Published by F. Tennyson Neely in New York in 1895, the first edition of The King in Yellow arrived with almost no fanfare—a slim, quietly strange volume that its own author quickly forgot.The King in Yellow
by Robert W. Chambers
The Book That Invented a Color
Robert W. Chambers published The King in Yellow in 1895 when he was twenty-nine years old. After studying art in Paris, he was, by most accounts, more interested in becoming an illustrator than a serious writer. He wrote the book quickly, published it without particular fanfare, and then spent the rest of his long and prolific career writing popular romance novels that made him considerably more money.
Not quite a novel and not quite a short story collection, the book is ten loosely connected pieces. The first four—the ones that matter—orbit a fictional play called The King in Yellow whose second act, if read, drives its reader inexorably toward madness. In a unique plot device for the times, Chambers never shows you the play. He shows you only what happens to the people who read it. The dread is entirely in the negative space, in what is withheld, in the specific horror of a thing that cannot be unseen or unread.
What Chambers invented, almost accidentally, in those four stories, was an entirely new architecture of horror. Not the monster in the room. Not the ghost in the house. Something older and more cosmically indifferent. A color called Yellow that means wrongness. A place called Carcosa that exists just past the edge of what the mind can safely hold. A symbol called the Yellow Sign that means something different to everyone who sees it and nothing good to any of them.

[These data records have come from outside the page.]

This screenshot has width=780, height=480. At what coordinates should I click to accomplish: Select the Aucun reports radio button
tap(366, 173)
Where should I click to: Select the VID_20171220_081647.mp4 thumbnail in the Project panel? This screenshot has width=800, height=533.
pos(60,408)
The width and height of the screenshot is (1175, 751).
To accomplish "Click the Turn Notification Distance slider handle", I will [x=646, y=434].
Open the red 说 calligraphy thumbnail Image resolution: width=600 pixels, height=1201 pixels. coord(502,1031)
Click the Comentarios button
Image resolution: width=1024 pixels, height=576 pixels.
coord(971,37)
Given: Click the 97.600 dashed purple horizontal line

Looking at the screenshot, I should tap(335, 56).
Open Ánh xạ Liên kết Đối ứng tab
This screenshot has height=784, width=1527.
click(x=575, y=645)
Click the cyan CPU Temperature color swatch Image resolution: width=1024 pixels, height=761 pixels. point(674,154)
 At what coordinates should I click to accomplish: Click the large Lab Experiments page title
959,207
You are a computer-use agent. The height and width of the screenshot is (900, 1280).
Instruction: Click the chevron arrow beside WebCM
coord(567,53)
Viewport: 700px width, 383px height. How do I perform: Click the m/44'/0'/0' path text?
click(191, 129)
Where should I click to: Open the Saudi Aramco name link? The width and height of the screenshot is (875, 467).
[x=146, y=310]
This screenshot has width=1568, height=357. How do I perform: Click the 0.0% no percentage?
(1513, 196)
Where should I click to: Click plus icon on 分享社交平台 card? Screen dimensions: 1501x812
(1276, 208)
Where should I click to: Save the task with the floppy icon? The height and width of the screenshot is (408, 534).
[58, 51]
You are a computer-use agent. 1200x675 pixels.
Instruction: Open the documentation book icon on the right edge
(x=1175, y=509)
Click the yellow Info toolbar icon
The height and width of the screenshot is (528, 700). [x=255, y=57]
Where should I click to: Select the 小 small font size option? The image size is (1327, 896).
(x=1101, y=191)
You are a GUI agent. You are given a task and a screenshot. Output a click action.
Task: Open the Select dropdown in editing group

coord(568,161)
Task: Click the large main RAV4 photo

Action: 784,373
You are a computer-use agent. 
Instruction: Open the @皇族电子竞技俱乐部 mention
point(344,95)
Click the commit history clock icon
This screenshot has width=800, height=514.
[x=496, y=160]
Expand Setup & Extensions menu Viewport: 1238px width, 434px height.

H.P. Lovecraft read it and built an entire mythology from its foundations. And if Carcosa sounds familiar, the first season of HBO’s hit show True Detective re-introduced it to an entirely new generation in 2014, and sent sales of every existing edition through the roof. The weird fiction community has never stopped embracing it. Nearly one hundred and thirty years after publication, Chambers' four strange stories remain the headwaters of an entire river of American horror literature, written by a man who preferred to write drawing room romances and reportedly never thought much these stories again.
Chambers borrowed the name Carcosa from Ambrose Bierce, who used it in a short story in 1891. He borrowed the name Hastur—the unspeakable entity lurking at the edges of the mythology—from Bierce as well. Bierce himself never explained where he got them. The origin of those names, those places, those words that feel like they mean something in a language no one speaks, remains genuinely unknown. Chambers took them, built a cathedral around them, and walked away.
As for the actual color yellow, its specific cultural weight in the 1890s is worth understanding. The decade was called the Yellow Nineties in literary circles. Oscar Wilde's movement published a journal called The Yellow Book. Yellow meant decadence, transgression, moral ambiguity, the dangerously aesthetic. Chambers knew exactly what color he was reaching for.